Varied presentations of vitamin B₁₂ (B12) deficiency include hematologic (megaloblastic anemia) and neurologic (myelopathy, peripheral neuropathy). Delayed recognition and treatment may have serious consequences. Assessing B12 status can be challenging due to diverse laboratory assays and thresholds, resulting in a wide range of reported prevalence of B12 deficiency from 3-26%. Comorbidities may also spuriously elevate or suppress B12 levels. Methylmalonic acid (MMA) level, often used as a companion test to assess for B12 deficiency, may also be affected by differing laboratory thresholds and other medical comorbidities, such as renal dysfunction.

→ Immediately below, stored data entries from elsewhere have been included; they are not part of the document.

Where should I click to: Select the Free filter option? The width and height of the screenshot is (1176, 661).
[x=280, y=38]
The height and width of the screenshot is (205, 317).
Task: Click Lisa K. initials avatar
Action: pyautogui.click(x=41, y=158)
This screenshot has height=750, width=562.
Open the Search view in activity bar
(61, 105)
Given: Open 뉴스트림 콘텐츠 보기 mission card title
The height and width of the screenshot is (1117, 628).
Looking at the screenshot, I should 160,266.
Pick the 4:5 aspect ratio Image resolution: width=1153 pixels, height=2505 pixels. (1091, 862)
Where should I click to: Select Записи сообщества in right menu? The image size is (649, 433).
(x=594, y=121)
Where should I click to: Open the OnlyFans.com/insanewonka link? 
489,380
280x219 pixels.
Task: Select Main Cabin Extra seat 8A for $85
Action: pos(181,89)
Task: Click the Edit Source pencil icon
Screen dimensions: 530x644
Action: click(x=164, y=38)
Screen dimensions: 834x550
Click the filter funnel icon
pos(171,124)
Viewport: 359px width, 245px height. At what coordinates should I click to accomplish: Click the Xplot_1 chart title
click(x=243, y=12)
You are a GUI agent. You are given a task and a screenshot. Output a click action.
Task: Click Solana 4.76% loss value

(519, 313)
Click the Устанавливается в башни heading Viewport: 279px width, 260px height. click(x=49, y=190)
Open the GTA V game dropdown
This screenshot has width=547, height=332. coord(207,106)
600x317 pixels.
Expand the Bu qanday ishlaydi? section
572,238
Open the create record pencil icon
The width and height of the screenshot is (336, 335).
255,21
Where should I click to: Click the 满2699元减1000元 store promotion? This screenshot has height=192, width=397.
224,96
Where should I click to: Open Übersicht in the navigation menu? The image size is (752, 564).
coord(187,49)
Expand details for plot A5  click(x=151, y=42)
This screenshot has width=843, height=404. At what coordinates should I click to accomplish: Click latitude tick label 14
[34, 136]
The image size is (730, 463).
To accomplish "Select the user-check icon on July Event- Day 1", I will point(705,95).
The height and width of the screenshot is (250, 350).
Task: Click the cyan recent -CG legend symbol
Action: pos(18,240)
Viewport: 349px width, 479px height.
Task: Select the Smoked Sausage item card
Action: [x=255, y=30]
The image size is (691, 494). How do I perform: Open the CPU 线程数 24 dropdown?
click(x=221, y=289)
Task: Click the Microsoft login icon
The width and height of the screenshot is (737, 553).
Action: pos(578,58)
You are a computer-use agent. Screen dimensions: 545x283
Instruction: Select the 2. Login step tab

Our institutional approach to B12 assessment, termed the pernicious anemia (PA) cascade, consists of reflexive testing to 1) document low B12 stores (B12 levels with or without MMA), and 2) diagnose pernicious anemia (intrinsic factor binding antibody [IFBA] with or without gastrin assay). In this study, our objectives were: (1) assess the usefulness of our B12 testing algorithm and associated laboratory thresholds for identifying B12 deficiency, and (2) evaluate clinical follow-up of test results as part of a quality project.

Methods

In this retrospective study, adult (age ≥18 years) inpatients who had B12 testing from 2007 to 2013 were identified. Medical records for those patients with B12 levels 150-400 ng/L were reviewed. Data abstracted included patient demographics, indication for B12 testing, B12 levels, results for MMA, IFBA, gastrin, serum creatinine, complete blood count, and clinical outpatient follow-up. The PA cascade algorithm is as follows: 1) for B12 <150 ng/L, IFBA is performed; 2) if IFBA is negative or indeterminate, then gastrin is performed; 3) for B12 150-400 ng/L, MMA is performed; 4) if MMA is >0.40 nmol/mL, then IFBA is performed. Reference range for B12 is 180-914 ng/L. Patients were determined to be B12 deficient if B12 level was <180 ng/L, or if B12 was 150-400 ng/L with elevated MMA and macrocytosis in the absence of significant renal dysfunction, defined as serum creatinine ≥2.0 mg/dL.

Results

Records of 326 patients (150 female) were reviewed. Indications for B12 testing were: hematologic, 175 patients (53.7%); neurologic, 127 patients (39.0 %), psychiatric, 18 patients (5.5%); other, 4 patients (1.2%). Fifty-nine of 326 (18.1%) patients were B12 deficient, of whom 17 of 59 (28.8%) had PA. There were 54 cases of elevated MMA, >0.40 nmol/mL, of which 30 cases had mildly elevated MMA, >0.40 nmol/mL and ≤0.60 nmol/mL, considered to be the MMA "gray zone". Thirty-two of the total 326 patients had serum creatinine ≥2.0 mg/dL, of which 23 patients also had elevated MMA. Elevated MMA in 13 of these 23 patients was more likely due to renal dysfunction than to B12 deficiency. B12 testing results were not mentioned in hospital discharge summaries for 173 patients, including 8 patients with B12 deficiency. For 22 B12-deficient patients, there was no documentation of B12 replacement.

Conclusions

The PA cascade detected B12 deficiency in a significant number of inpatients with low-normal B12 levels that might have otherwise been missed; 28.8% of this group had PA for whom long-term B12 replacement is indicated. As treatment for B12 deficiency is inexpensive, non-toxic, and non-invasive, it is reasonable to evaluate B12 status by cascade testing which may provide additional diagnostic data beyond B12 level. Notable clinical practice findings from this study include the lack of B12 results in 173 of 326 discharge summaries, and no record of B12 supplementation in 22 of 59 patients with B12 deficiency. These gaps in documentation and follow-up may be associated with the relatively long turnaround time of MMA testing. Efforts at improving documentation, communication, and treatment of B12 deficiency are ongoing.